--- Data rows ---

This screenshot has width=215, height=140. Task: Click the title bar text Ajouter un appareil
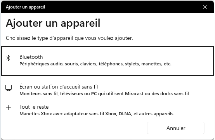(x=25, y=7)
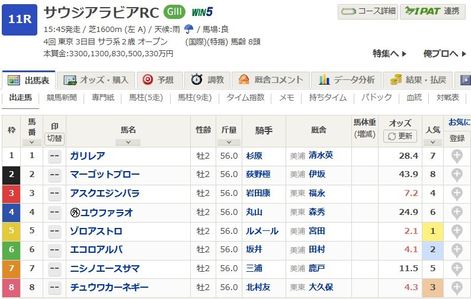Toggle mark selector for マーゴットブロー
Image resolution: width=471 pixels, height=299 pixels.
[x=55, y=175]
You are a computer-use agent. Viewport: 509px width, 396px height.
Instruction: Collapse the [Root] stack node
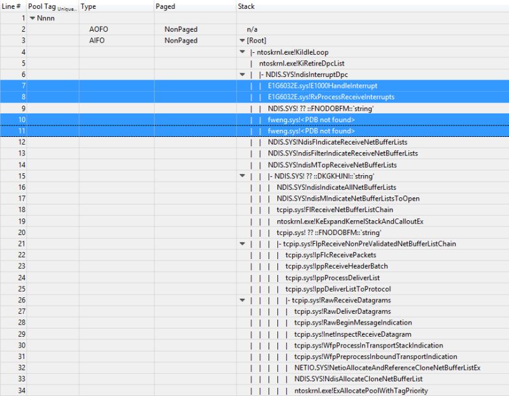[242, 40]
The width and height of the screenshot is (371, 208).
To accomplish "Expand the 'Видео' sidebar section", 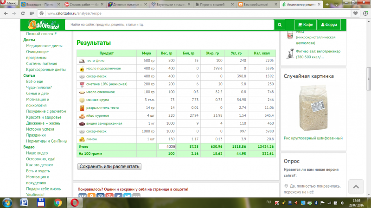I will point(29,147).
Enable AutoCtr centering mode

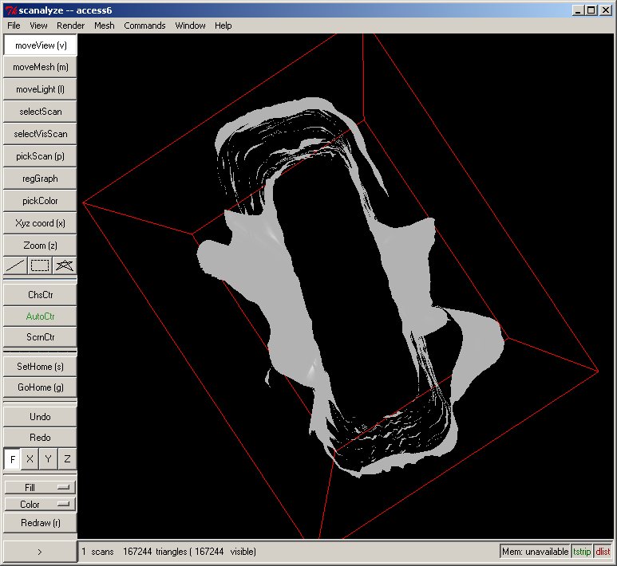pos(40,316)
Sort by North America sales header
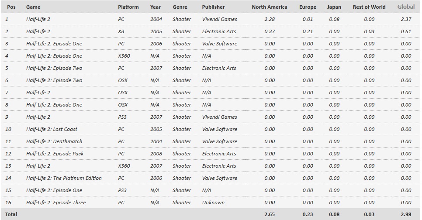This screenshot has width=422, height=220. pos(270,7)
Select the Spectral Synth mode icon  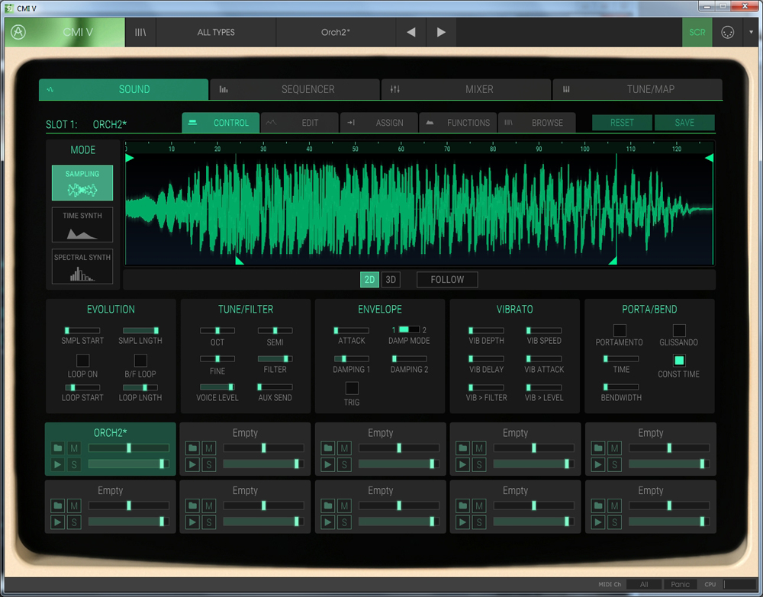[82, 267]
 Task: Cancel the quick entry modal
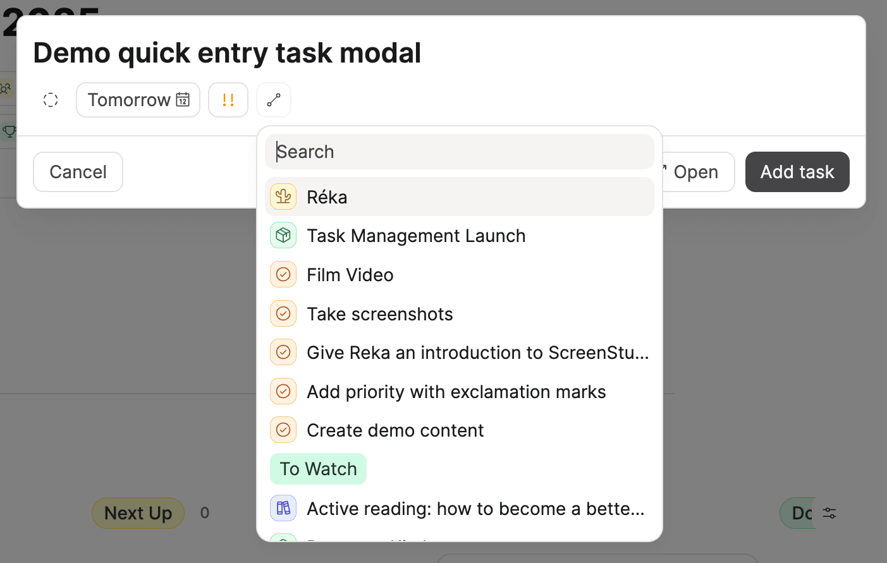[x=78, y=171]
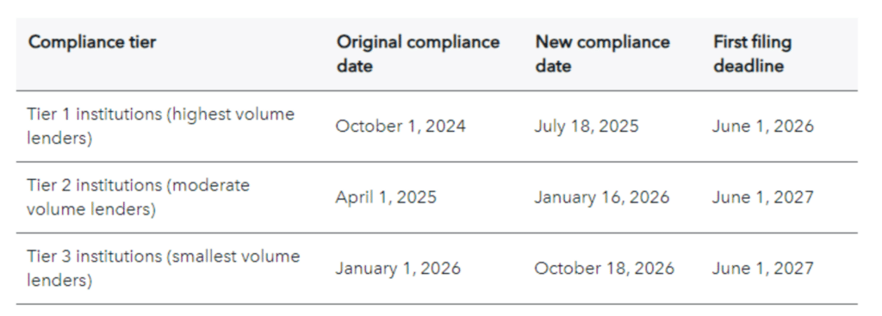Click the October 1, 2024 date cell

pos(401,126)
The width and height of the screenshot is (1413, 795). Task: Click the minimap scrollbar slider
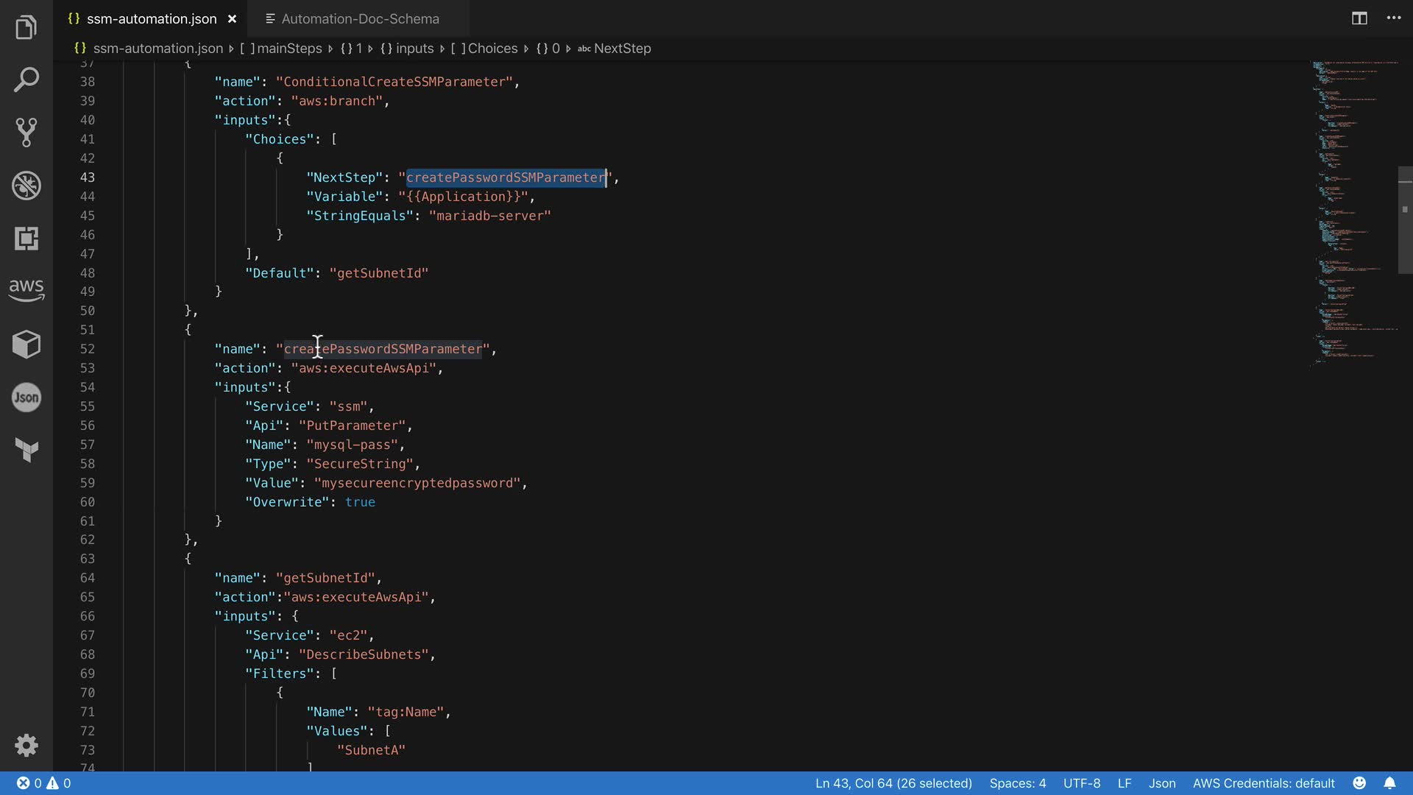point(1405,220)
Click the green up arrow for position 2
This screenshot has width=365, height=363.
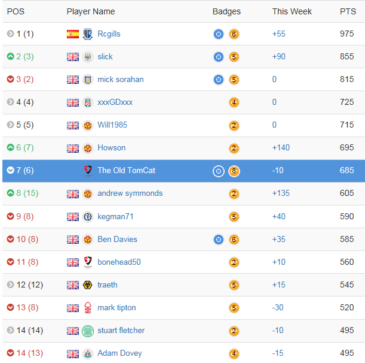pos(10,57)
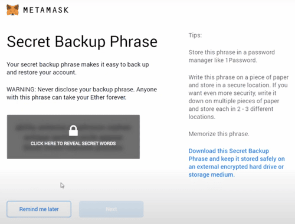
Task: Select the METAMASK wordmark in the header
Action: click(x=46, y=10)
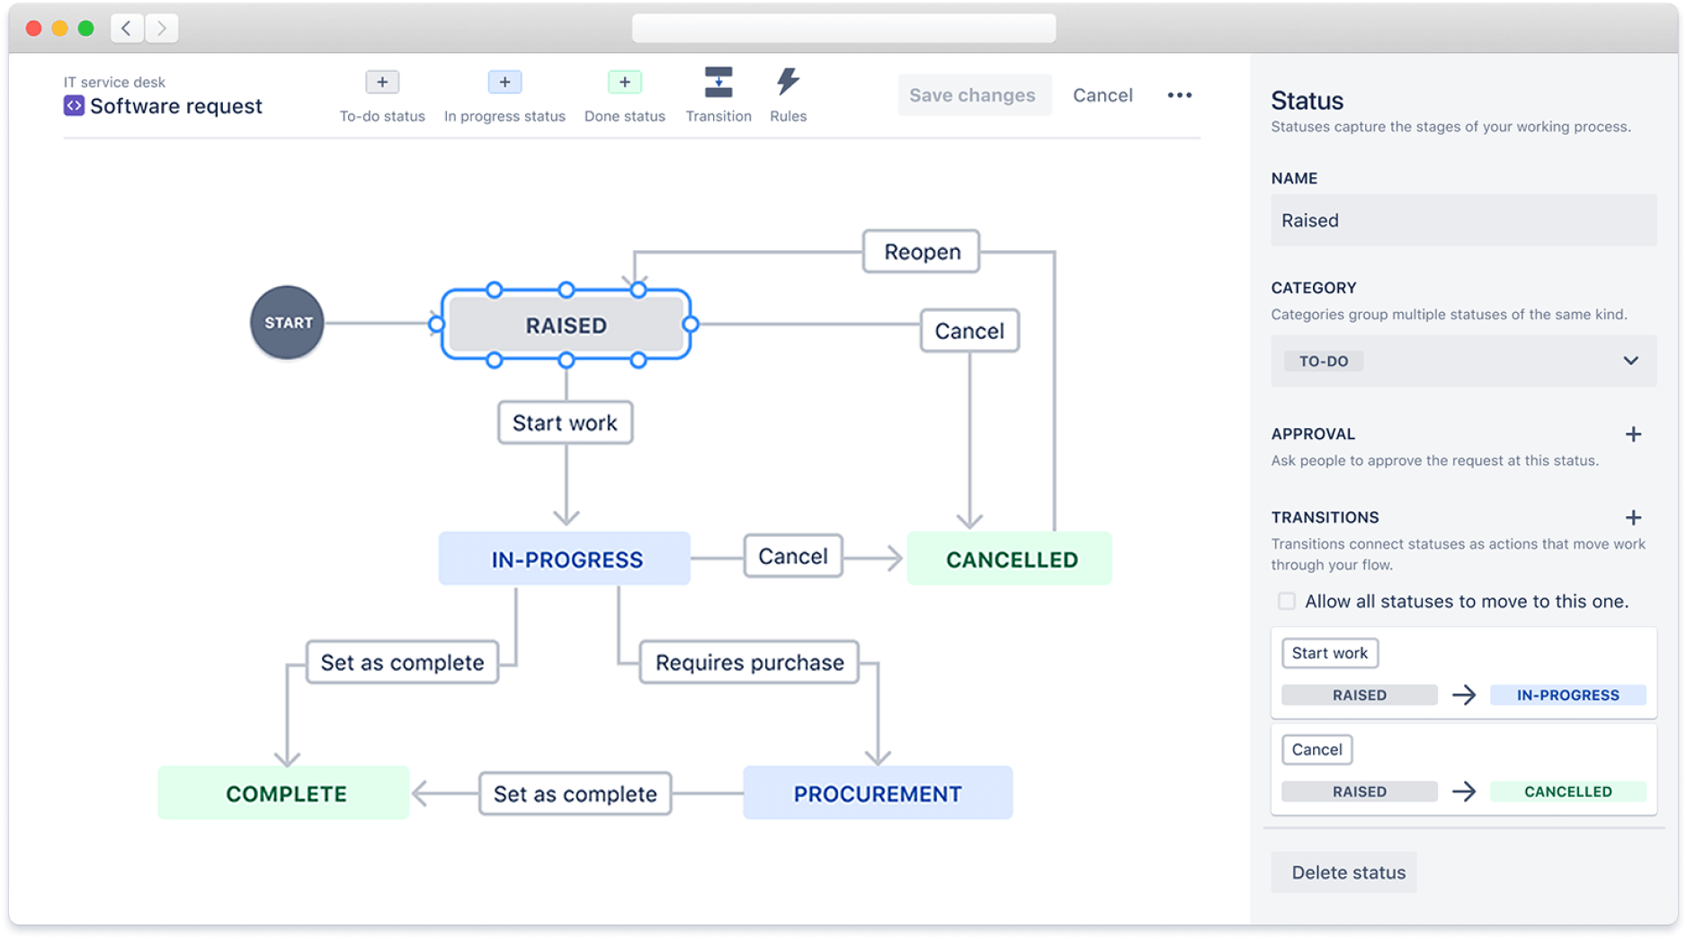Add an approval for this status

[x=1634, y=434]
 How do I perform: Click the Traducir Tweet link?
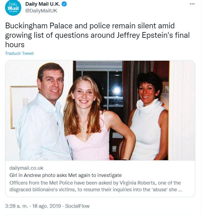click(x=19, y=53)
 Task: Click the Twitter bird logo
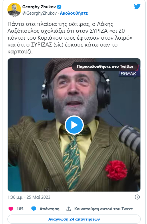pyautogui.click(x=137, y=7)
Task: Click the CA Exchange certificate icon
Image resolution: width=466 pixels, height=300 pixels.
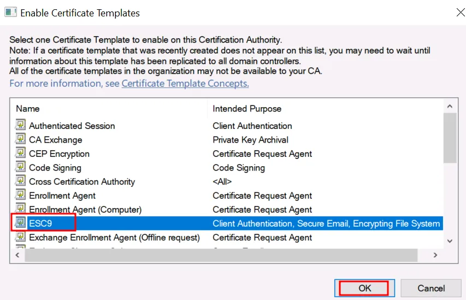Action: tap(21, 139)
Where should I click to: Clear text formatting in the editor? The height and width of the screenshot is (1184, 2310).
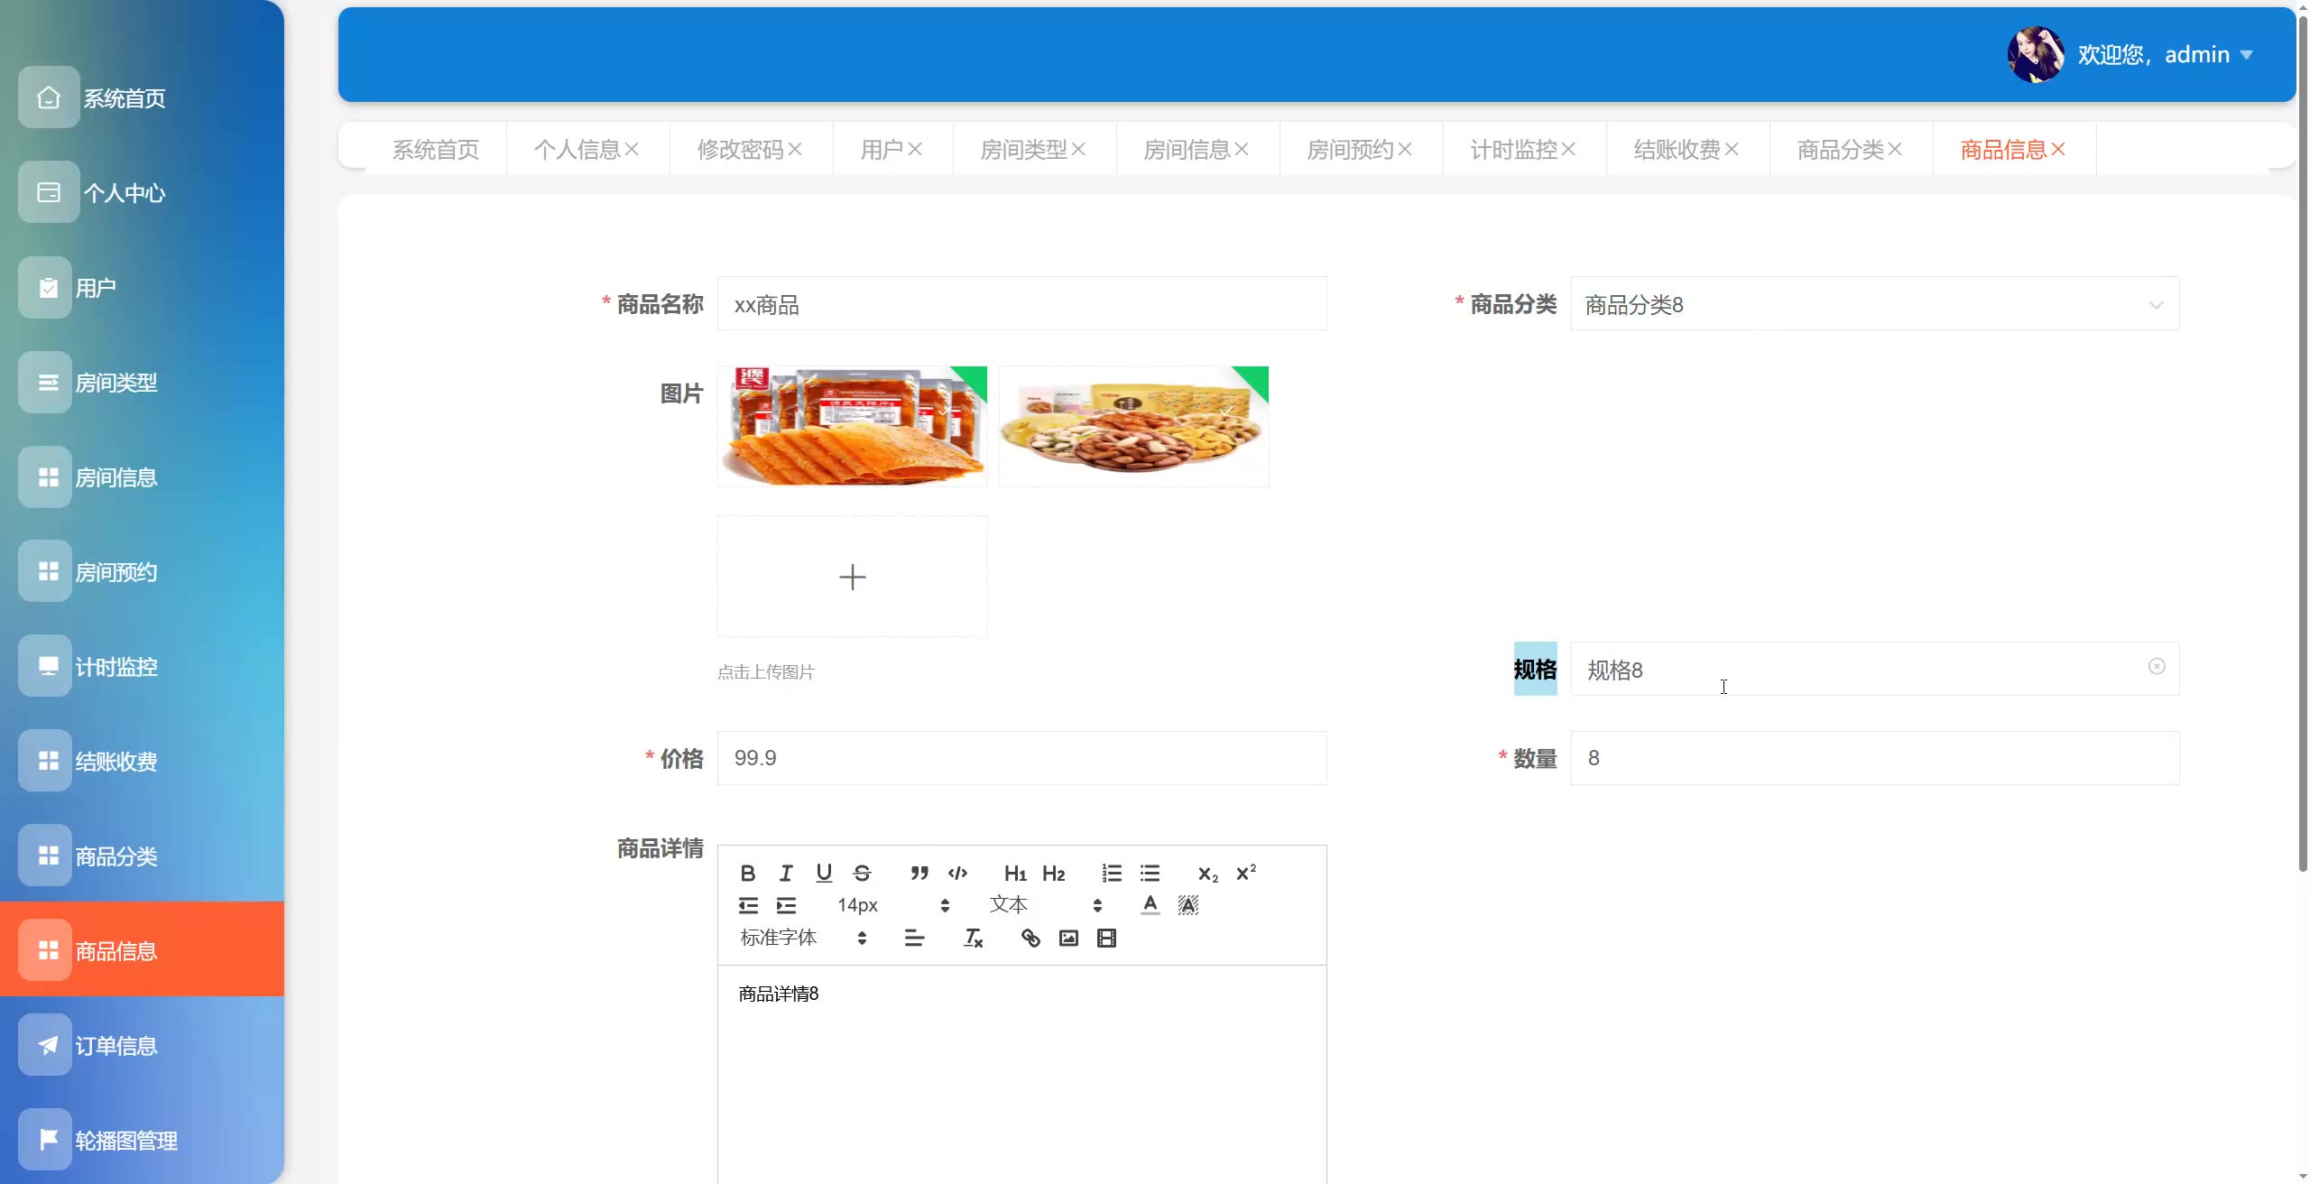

---

Exercise |
Copy out the lines from the one with "Task: Cancel the quick entry modal" to the one with "[x=1634, y=434]", both included, without changing anything and leaving out the pictures.

Task response |
 Task: Cancel the quick entry modal
[x=78, y=171]
Click the October 1, 2024 date cell

pos(401,126)
The width and height of the screenshot is (1413, 795). Task: Click the minimap scrollbar slider
point(1405,220)
Click the green up arrow for position 2
This screenshot has width=365, height=363.
pos(10,57)
Task: Select the METAMASK wordmark in the header
Action: click(x=46, y=10)
Add an approval for this status

[x=1634, y=434]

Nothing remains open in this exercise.